The problem isn’t so much the code itself, which might well be working perfectly. Instead, it’s the code writers, readers, and maintainers that we need to worry about. As is so often the case, we people are the problem.

This is really what makes 100 million lines of code unique among “millions”: each line had to be put there by a person. Vast numbers mean nothing to a computer; as soon as a human becomes involved, the impact of those numbers skyrocket. We see this everywhere — downloading 1,000 books onto your Kindle could take a matter of hours; actually reading all those books could take an entire lifetime.

Books act as a decent analogy for coding. Each line of code — like each sentence in a book — has significance. It has a reason for existing, a reason for being put there by its author, and an effect on the overall narrative. As a result, it also has the potential to cause great damage. One wrong code change could have your car emailing your speeding offences to the local police station. I mean, it probably won’t … but if programmers don’t understand the code they’re working on, then anything is possible.

Understanding code is a taxing job, despite what Hollywood would have us believe. Old code can be obscure for any number of reasons, from the complexity of the problem, to slightly confusing terminology, to sheer laziness from the original programmer — sometimes you, sometimes someone else. Either way, maintaining code becomes a kind of psychological game. Each line leads to a series of questions: Why have they written it that way? What is this doing? Does it even work?

100 million lines of code comes burdened by 500 million such questions.

It seems counter-intuitive, but good programmers tend to spend their time deleting code, rather than creating it. They simplify the picture — big and small — rather than complicate it. Even when they do have to add code, they’ll often remove some from elsewhere. Like being carbon neutral, they’re code neutral.
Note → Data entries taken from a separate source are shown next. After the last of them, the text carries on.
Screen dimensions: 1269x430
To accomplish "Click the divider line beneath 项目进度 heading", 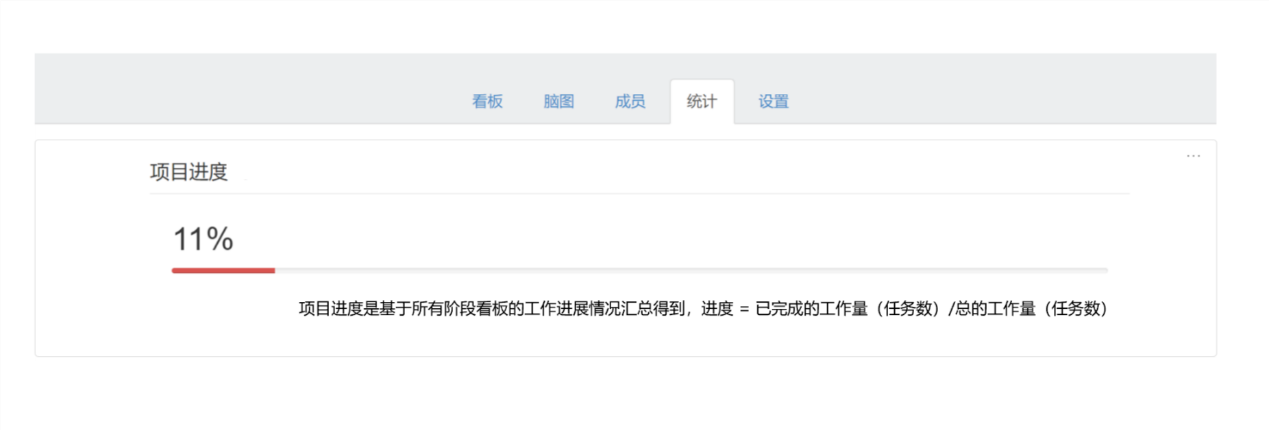I will point(639,193).
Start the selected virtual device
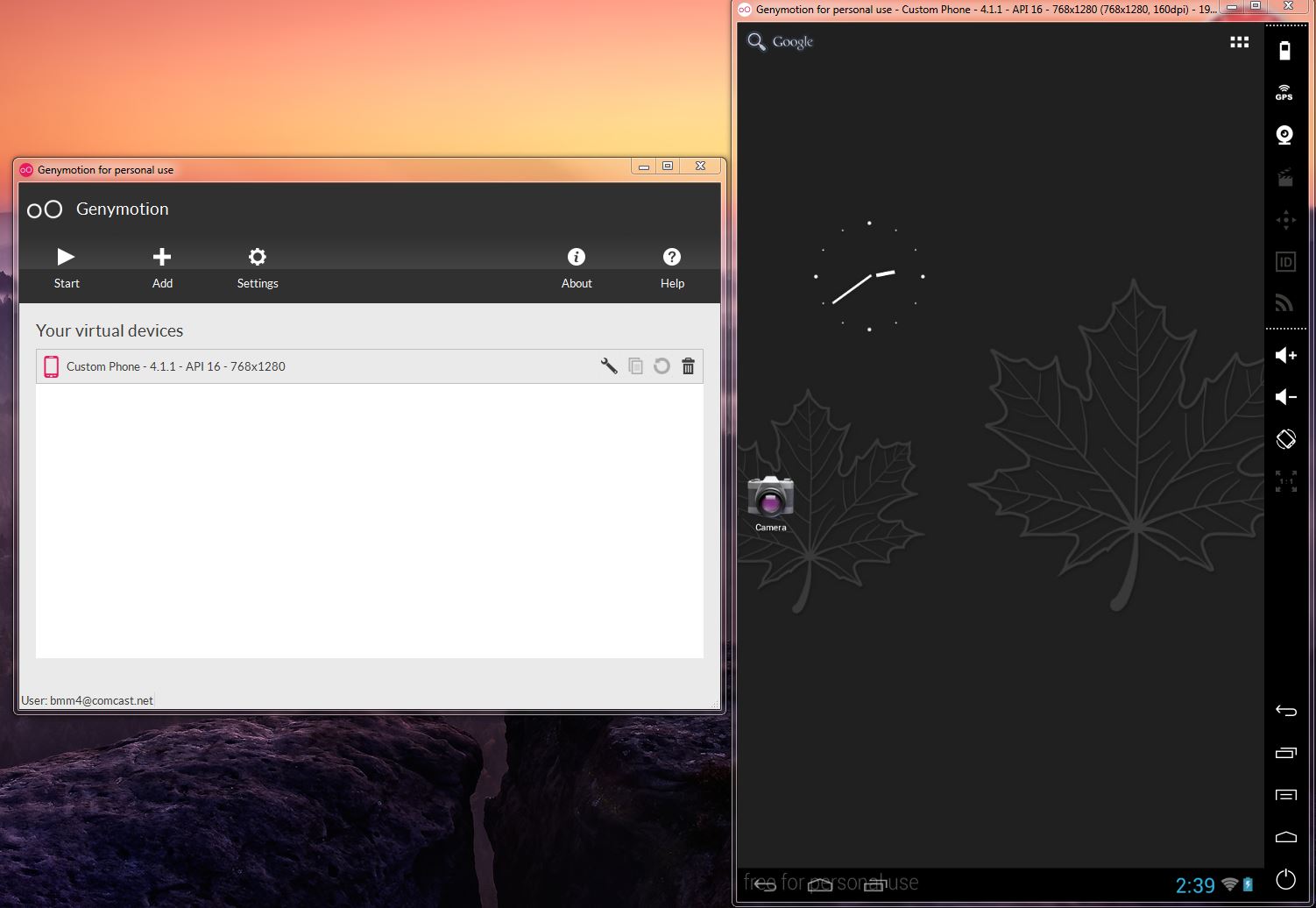Image resolution: width=1316 pixels, height=908 pixels. tap(67, 266)
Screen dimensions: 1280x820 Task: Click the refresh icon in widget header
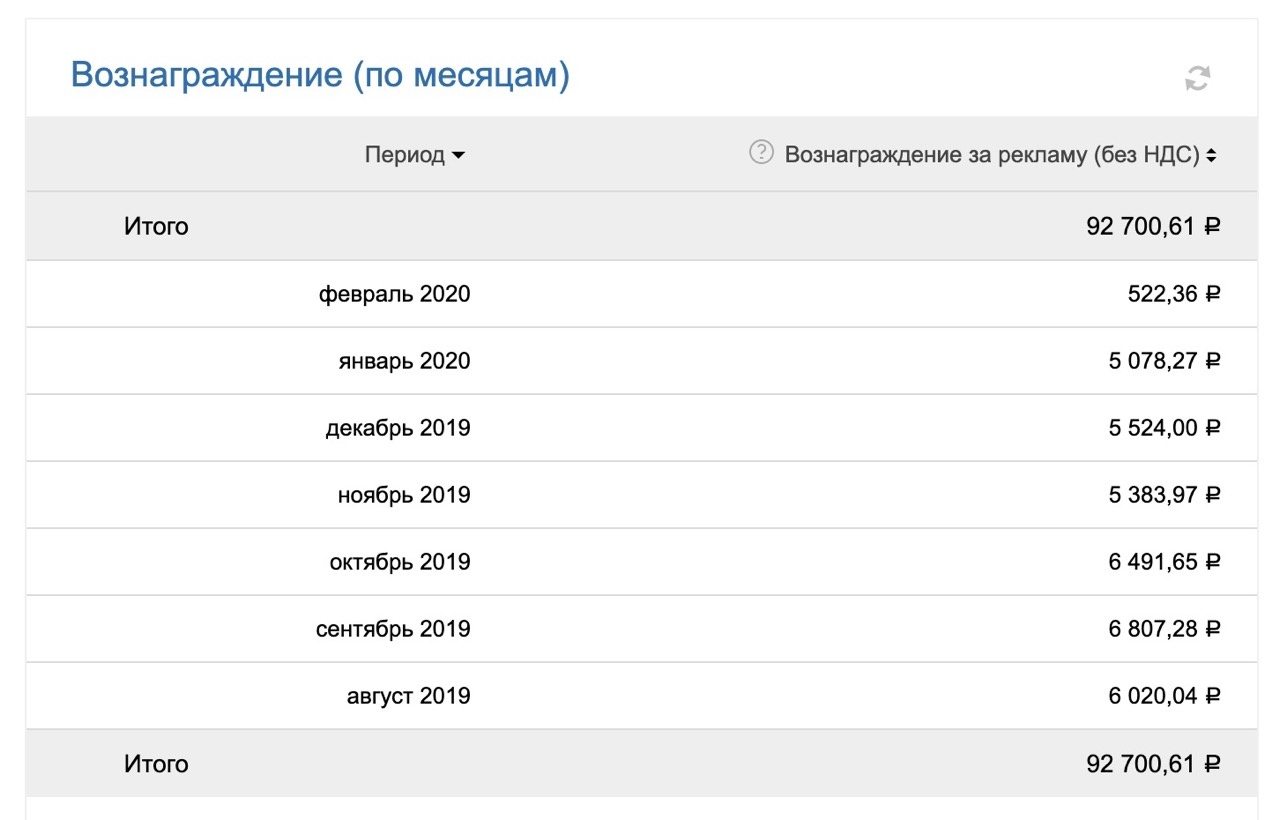click(1197, 78)
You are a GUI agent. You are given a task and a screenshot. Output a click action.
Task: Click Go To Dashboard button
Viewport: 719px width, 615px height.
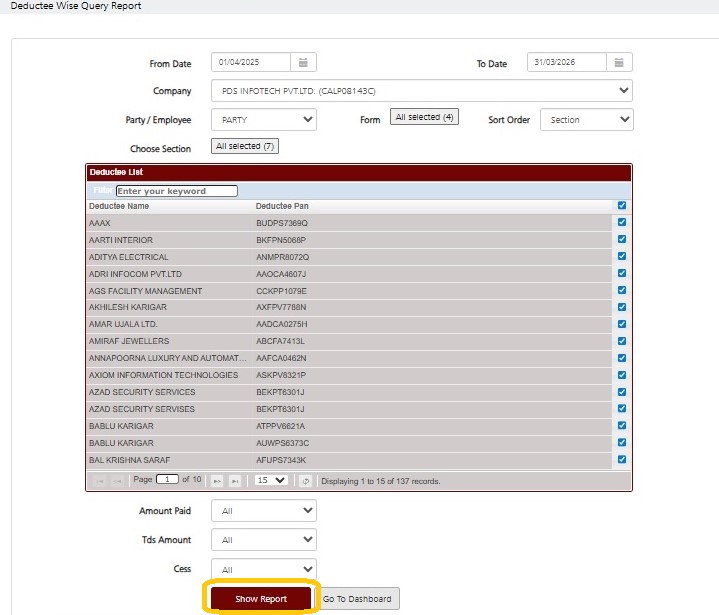[357, 598]
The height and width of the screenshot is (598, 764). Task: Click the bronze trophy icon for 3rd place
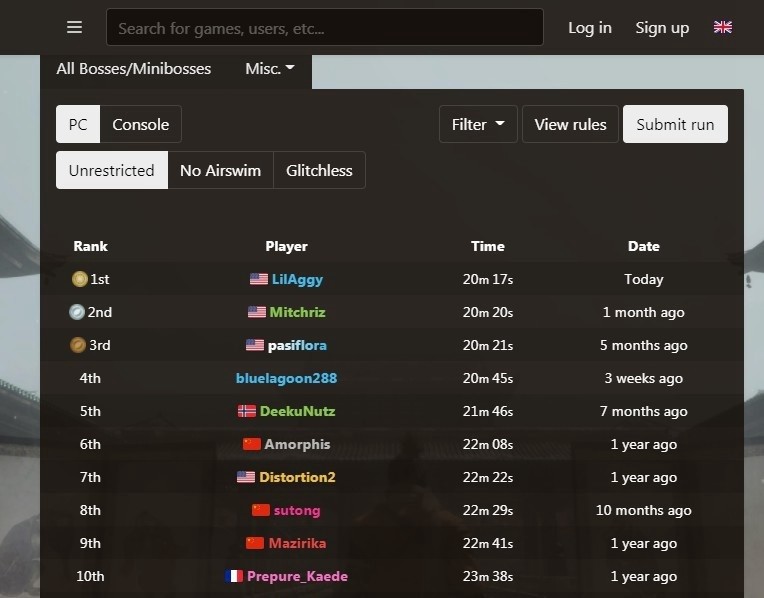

Of course, this doesn’t come easily. Code — like so many things — suffers from Ernest Hemingway’s famous (and possibly apocryphal) observation: “The first draft of anything is shit”. Good code doesn’t just come out beautifully formed. The early attempts at solving a problem can appear to be the ramblings of a madman. These then need to be polished into something that makes for easy reading.

100 million lines of code suggests this polishing stage hasn’t happened. Instead, the code is almost certainly bloated in ways that will cause problems. For example, one of the easiest ways to rack up lines is through Copy – Paste. If two very similar tasks are required, the lazy (or ignorant or under-pressure or bored or simply just tired) programmer might paste a chunk of code, and tweak a line or two. This is a recipe for disaster — it will escalate quickly. Before you know it, every fix will have to be made in 10 places … until it’s inevitably left out somewhere. And like that, you’ve introduced a bug.

So what can be done? Some prominent figures in the programming community, such as Robert “Uncle Bob” Martin, have suggested a certain standard be met for software professionals. This would mean taking a test — a sort-of bar exam for programmers. The argument: code is now so important, so prominent, that it is increasingly ridiculous to think that we can have things any other way. Eventually, someone will bring those standards in. It might as well be us.

As a programmer, the idea of regulation can seem a restrictive — almost draconian — one; as someone with a family who use cars, the idea of regulation is a no-brainer.

Whatever the solution, something’s got to give. With 100 million lines of code, we already travel on a bloated system of possible misunderstandings and probable mistakes. Add self-driving to the mix, and those 100 million lines could well rise to a billion. Our world’s scaling problems aren’t going to disappear any time soon.